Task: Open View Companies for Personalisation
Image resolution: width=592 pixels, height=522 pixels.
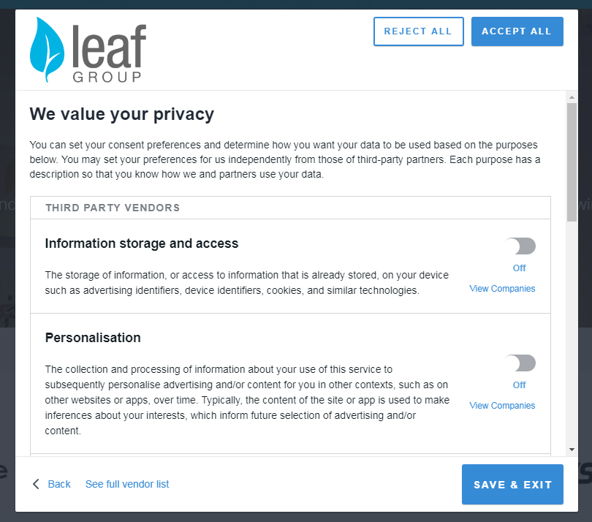Action: [x=502, y=406]
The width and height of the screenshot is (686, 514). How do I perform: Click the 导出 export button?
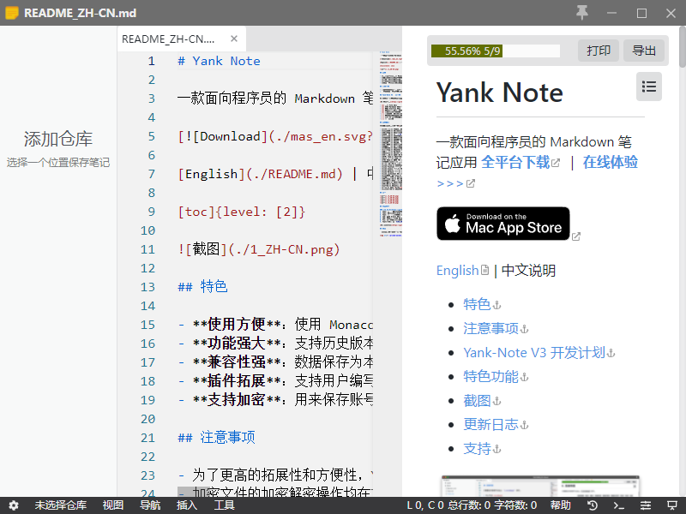coord(644,50)
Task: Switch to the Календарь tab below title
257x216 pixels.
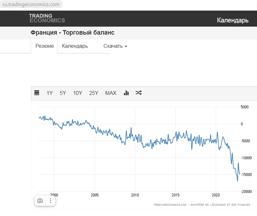Action: pyautogui.click(x=75, y=46)
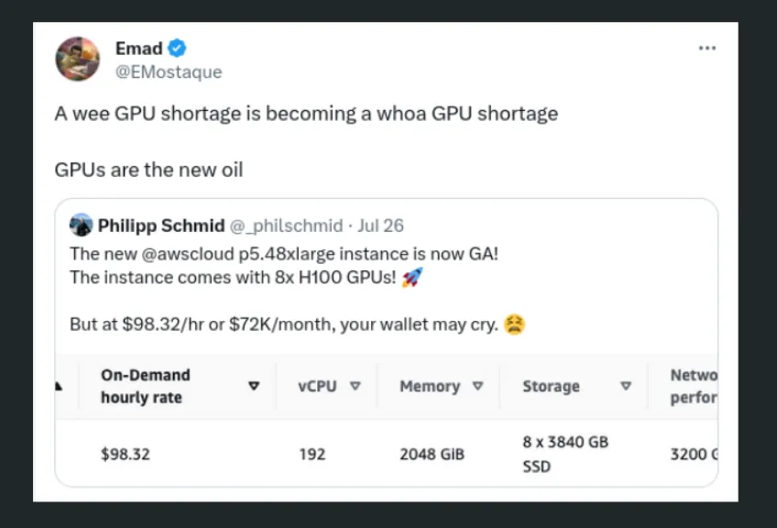Open the three-dot more options menu
This screenshot has width=777, height=528.
(706, 48)
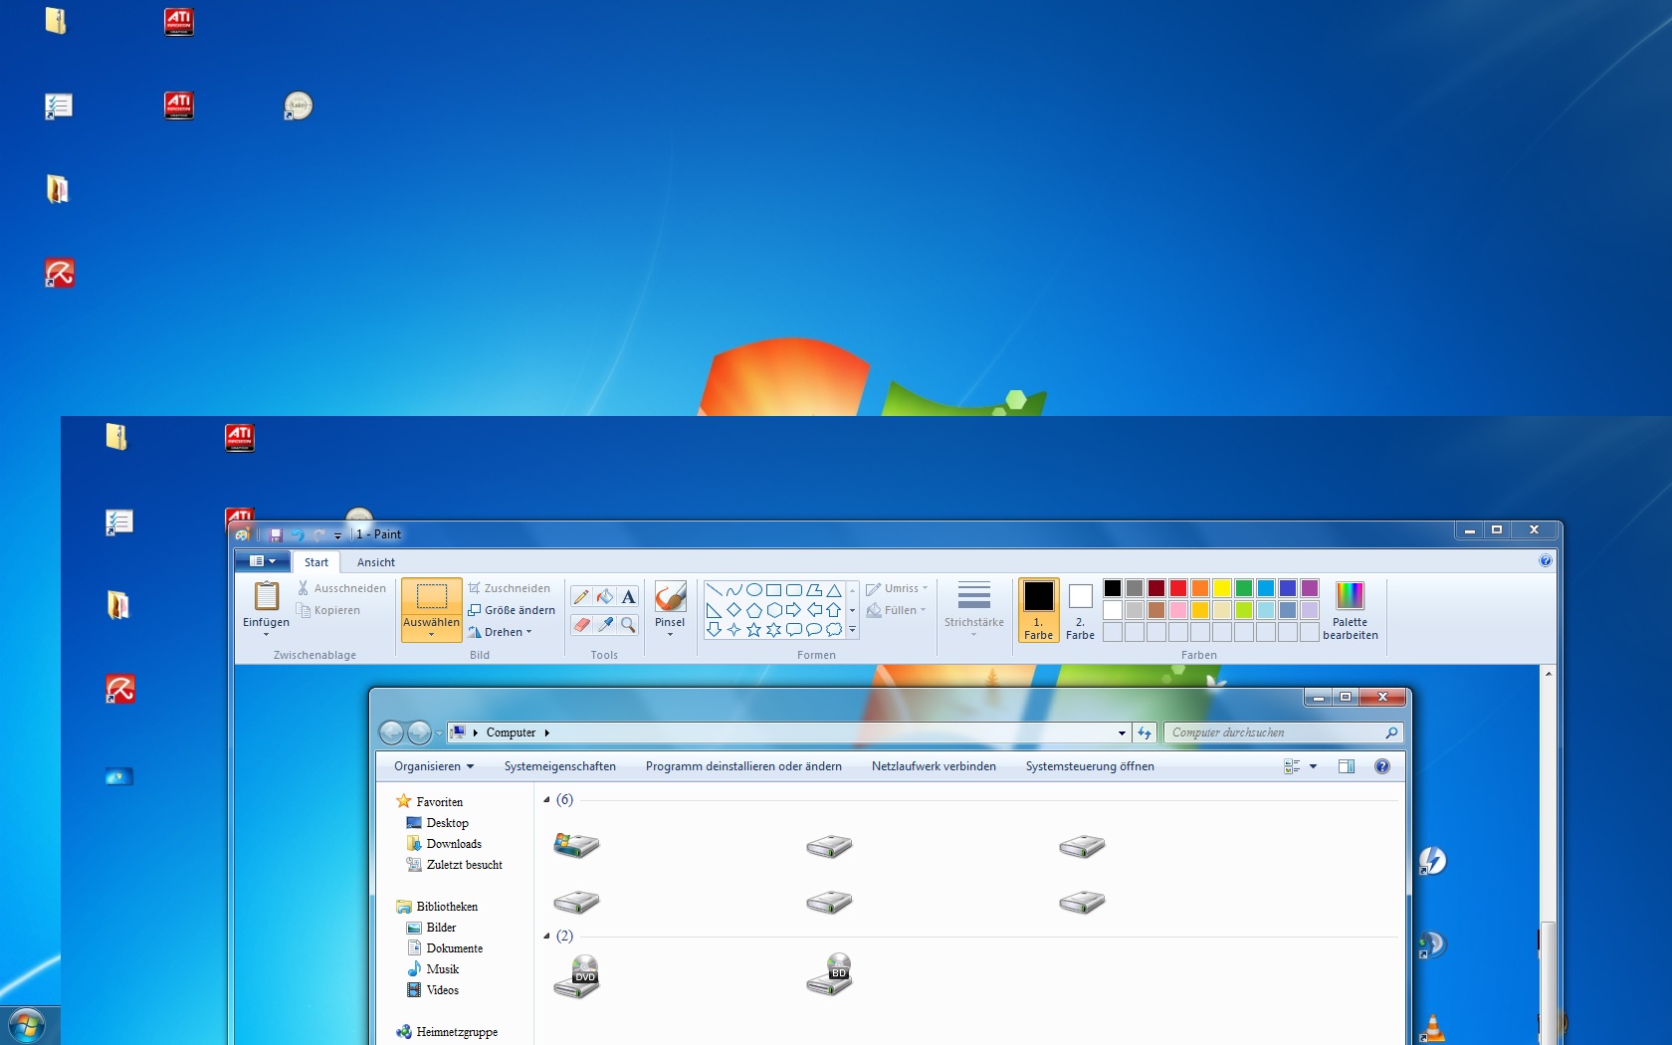The width and height of the screenshot is (1672, 1045).
Task: Click Größe ändern in the Bild group
Action: (x=513, y=610)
====
Task objective: With pictures excluded, restate word for word the lines from the one that contains "Image resolution: width=592" through the end of the material, inclusive, and nothing more.

Expected output:
Image resolution: width=592 pixels, height=522 pixels.
Action: [x=502, y=406]
The width and height of the screenshot is (686, 514). How do I perform: Click the 导出 export button?
coord(644,50)
Task: Switch to the Календарь tab below title
257x216 pixels.
Action: pyautogui.click(x=75, y=46)
Open the three-dot more options menu
This screenshot has width=777, height=528.
(706, 48)
The width and height of the screenshot is (1672, 1045).
Task: Click Größe ändern in the Bild group
Action: (x=513, y=610)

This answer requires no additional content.